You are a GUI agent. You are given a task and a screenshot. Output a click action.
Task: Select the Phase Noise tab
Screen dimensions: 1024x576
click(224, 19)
...
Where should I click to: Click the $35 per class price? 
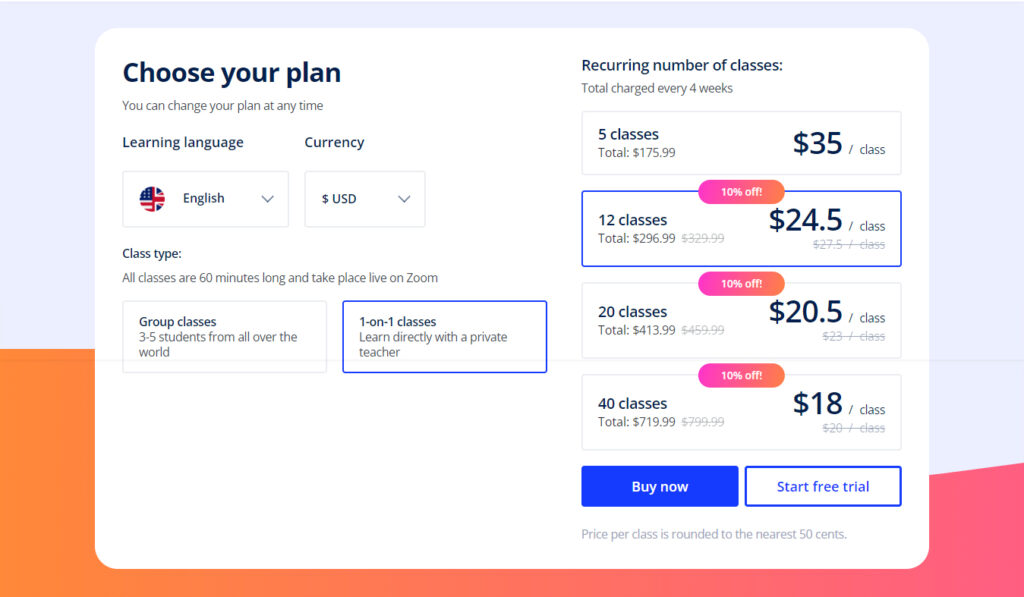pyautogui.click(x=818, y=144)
...
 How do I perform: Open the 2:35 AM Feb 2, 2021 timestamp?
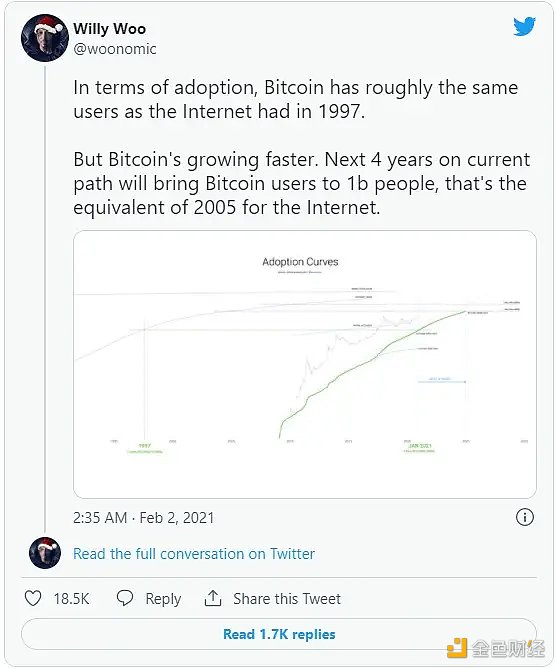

** CHALLENGE **
Copy the lines starting at the one containing "Where should I" and ending with the one containing "pyautogui.click(x=818, y=144)", both included. Leave the pictures out of your answer.

** THE RESPONSE **
Where should I click to: Click the $35 per class price? 
pyautogui.click(x=818, y=144)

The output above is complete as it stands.